His projects included "condominiumizing" the Fisher Building in Detroit and the 555 Building in Birmingham.

"These and similar complex projects were interesting," he says. "Working one-on-one with really smart clients that see risks that most people don't realize are there and being part of a problem solving team is satisfying. It's my job to find a way to meet the challenge of each transaction and get the deal done."

Former chair of the Real Property Law Section of the State Bar of Michigan, Krysinski was honored this summer with the C. Robert Wartell Distinguished Service Award at the section's annual conference.

"Receiving the Wartell Award was completely unexpected and very humbling," he says. "Although it's nice to be recognized for doing good work it's even better to be able to actually do the work with a committed group of people for the benefit of all in the profession. Service is its own reward."

A member of the Jaffe team since 1983, Krysinski is a former head of the Attorney Development Committee, and a current member of the Finance Committee and the Opinion Letter Committee.

"Serving on the opinion letter committee is a bit scary," he says. "You need to be technically proficient and take care to protect the firm and find a way to get the opinion issued and the transaction completed. It's an exercise in very specialized problem solving."

He is a member of the American College of Real Estate Lawyers, the American Bar Association sections of Real Property and Business Law, and sits on the Real Property Advisory Board for the Institute for Continuing Legal Education.

A frequent speaker at development, leasing and financing seminars for The State Bar of Michigan, International Counsel for Shopping Centers, Building Owners and Managers Association and more, Krysinski also is an adjunct professor at the University of Michigan Law School.

"Michigan law students tend to be very well focused, hardworking and engaging they are a really smart bunch of growing professionals," he says. "Teaching at the university is a privilege and I enjoy it, but I'm always surprised at the amount of work it takes to be an effective professor it's much more time consuming and a harder job than most of us in practice realize."

A native of Grosse Pointe Woods, Krysinski now resides in Birmingham, and enjoys living and working in the greater Detroit area.

"It's home," he says. "It's where my heart is and where my family is and where my clients are."

He and his wife will celebrate their 32nd anniversary in December.
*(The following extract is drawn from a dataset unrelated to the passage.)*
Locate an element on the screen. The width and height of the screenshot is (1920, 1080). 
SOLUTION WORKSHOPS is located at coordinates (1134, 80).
The two met in law school.

"I didn't ask her out until the last party after the last exam in the last year of law school and then I accidentally stood her up on the first date," Krysinski says. "After much apologizing and begging, we had our first date and managed to get and stay married."

The couple has two children, both of whom will soon graduate and enter the work force, one following dad into law and the other in religious studies. Both children attended The Roeper School in greater Detroit.
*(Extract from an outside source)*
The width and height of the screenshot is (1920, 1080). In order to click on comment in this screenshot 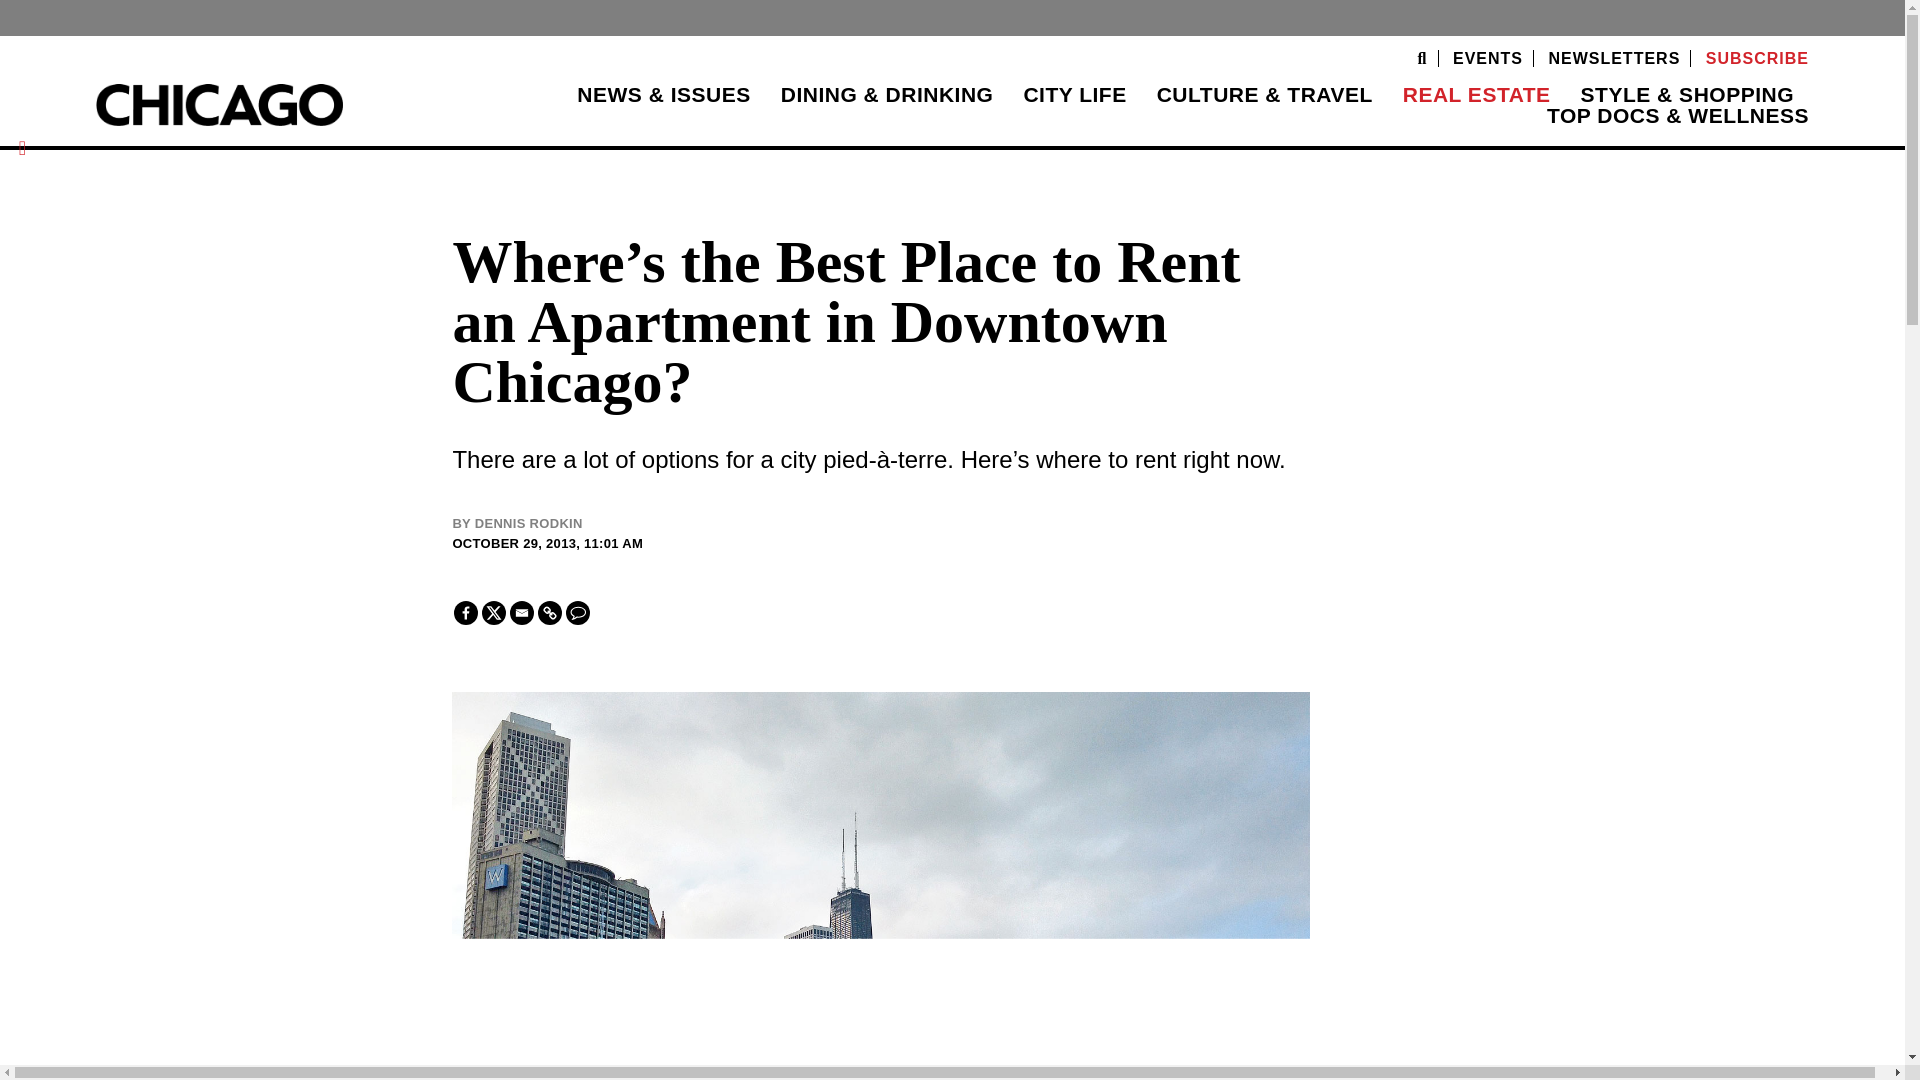, I will do `click(578, 612)`.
"My wife worked there for a long time and I was heavily involved at the board level for many years. It's a great organization and I will always have a place in my heart for it," he says.

Away from work, Krysinski has several hobbies and is always looking for new challenges. He has been road cycling with the Wolverine Sports Club for more than 20 years, finding it a terrific way to get exercise, and even greater at providing stress relief. Upland bird hunting is another passion.

"It's a good way to keep in shape, challenge yourself, and spend time with your dog outdoors," he says. "It's a lot of fun and a lot of responsibility."

After picking up golf in his early 40s, he got a hole-in-one early on.

"I'm still looking for the second one," he says. "As long as you don't take it too seriously, it can be very peaceful and an awful lot of fun."